Let us take ${\mathrm{\Gamma }}_1=M_1,$ ${\mathrm{\Gamma }}_2=M_1{M}_2-M_3,$ ${\mathrm{\Gamma }}_3=M_1{M}_2{M}_3-M_3^2-M_1^2{M}_4+M_1{M}_5$, ${\mathrm{\Gamma }}_4=M_1{M}_2{M}_3{M}_4-M_3^2{M}_4-M_1^2{M}_4-M_1{M}_2^2{M}_5+M_2{M}_3{M}_5+2M_1{M}_4{M}_5-M_5^2.$

If Γ₁, Γ₂, Γ₃, Γ₄ are all positive then all the roots are negative or its real parts is negative by using Routh Hurwitz criteria.

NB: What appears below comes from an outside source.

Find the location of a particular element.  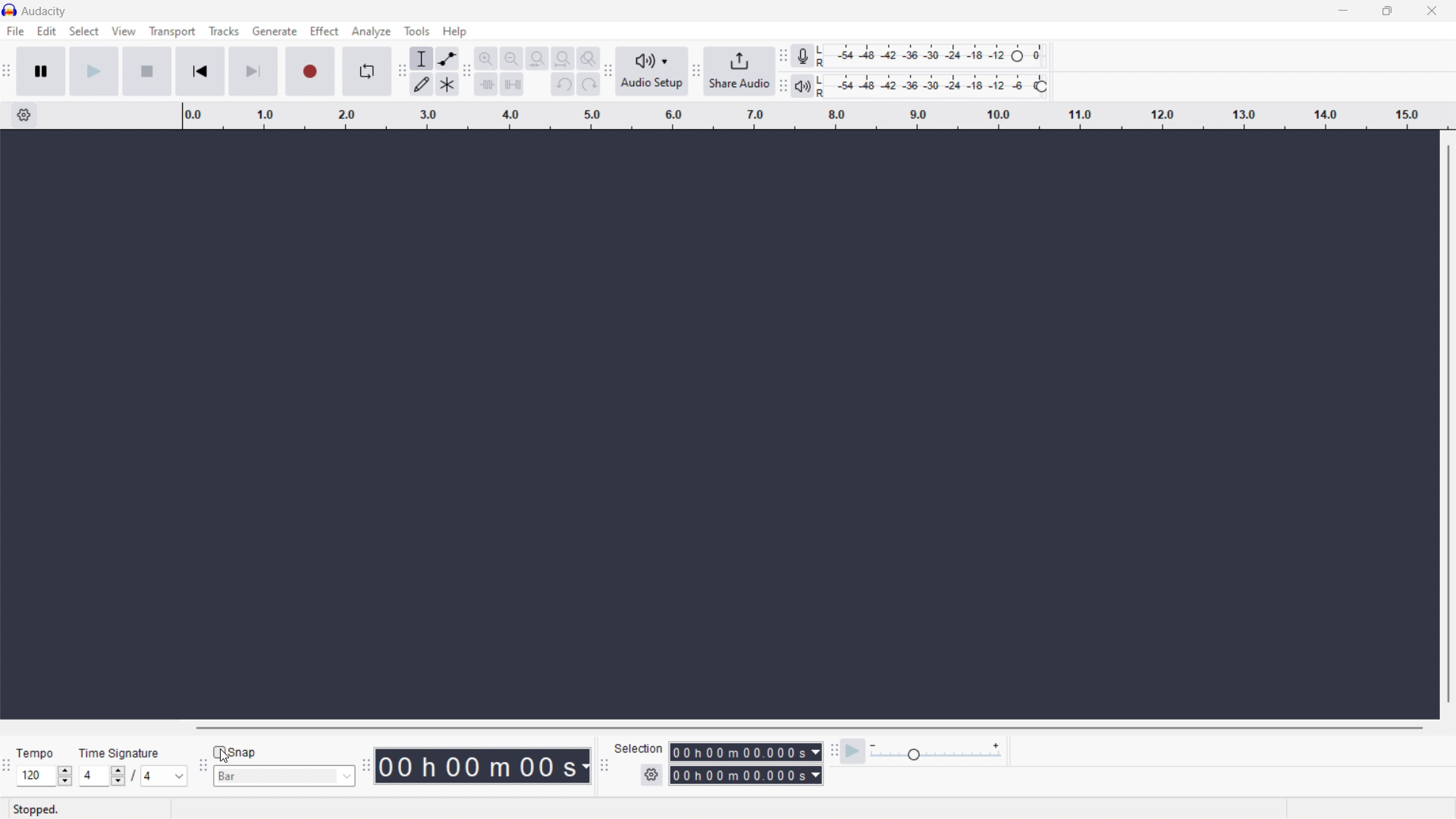

time toolbar is located at coordinates (364, 766).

Hence, the infected equilibrium point $Q_{2_p}$ is locally asymptotically stable.

Global stability analysis

With the help of the method proposed by Chavez et al. (2002), we analyze the global stability of infection free equilibrium $Q_{1_p}$. Also by choosing a suitable Lyapunov function, we establish the global stability of the infected equilibrium $Q_{2_p}$ in region χ. The model (1) can be described in the following way

$$\begin{array}{c}\frac{d{Y}_1}{\mathit{dt}}=F_1\left(Y_1,Z_1\right)\\ \frac{d{Z}_1}{\mathit{dt}}=F_2\left(Y_1,Z_1\right)\text{with}{F}_2\left(Y_1,0\right)=0\\ \end{array}$$ 6

Here, the uninfected individuals are represented by $Y_1\in {\mathcal{R}}^{n_p}$ and the infected individuals are denoted by $Z_1\in {\mathcal{R}}^{n_q}$. $n_p$ and $n_q$ denote positive integers. We assume $T_0=(Y_0,0)$ to be the infection free equilibrium of the system (6). Two conditions are considered to prove the stability.

$(T_1)$ for $\frac{d{Y}_1}{\mathit{dt}}=F_1(Y_1,0)$, $Y_0$ is globally asymptotically stable.

$(T_2)$ $F_2\left(Y_1,,,Z_1\right)=D_{Z_1}{F}_2\left(Y_0,,,0\right)Z_1-\overline{F_2}\left(Y_1,,,Z_1\right),$ $\overline{F_2}\left(Y_1,,,Z_1\right)\ge 0$ for $\left(Y_1,,,Z_1\right)\in \chi$. Here, $D_{Z_1}{F}_2\left(Y_0,,,0\right)$ denotes an M matrix having eigenvalues with nonnegative real parts and χ represents bounded biological region.

Theorem 5

If the conditions $T_1$ & $T_2$ are satisfied, the infection free equilibrium $T_0=(Y_0,0)$ of system (6) is globally asymptotically stable for $R_0<1.$

The global stability of the infection free equilibrium $Q_{1_p}$ is ensured by following result when $R_0<1.$

Theorem 6

If $R_0<1$ and $a=0,b=0$, the infection free equilibrium $Q_{1_p}$ of crisp model (1) is globally asymptotically stable.

Proof

With the help of above theorem, the crisp model (1) can be assumed in the form

$$\frac{d{Y}_1}{\mathit{dt}}=F_1(Y_1,Z_1)$$

$$\frac{d{Z}_1}{\mathit{dt}}=F_2(Y_1,Z_1)$$

where, $F_1\left(Y_1,Z_1\right)=\left[\mathrm{\Pi }-\lambda SI-dS-\left(q_0+\frac{v_{1}U}{1+{\theta }_{1}U}\right)S+{\gamma }_{0}R,\left(q_0+\frac{v_{1}U}{1+{\theta }_{1}U}\right)S-\lambda \left(1-\psi \right)VI-\left(\beta +d\right)V,\beta V+\gamma I-dR-{\gamma }_{0}R+\left(a+b{v}_2\right)I,gI-p_{0}U\right]$ and $F_2\left(Y_1,Z_1\right)=\lambda SI+\lambda \left(1-\psi \right)VI-\left(\gamma +d+\delta \right)-\left(a+b{v}_2\right)I$ with $F_2\left(Y_1,0\right)=0$.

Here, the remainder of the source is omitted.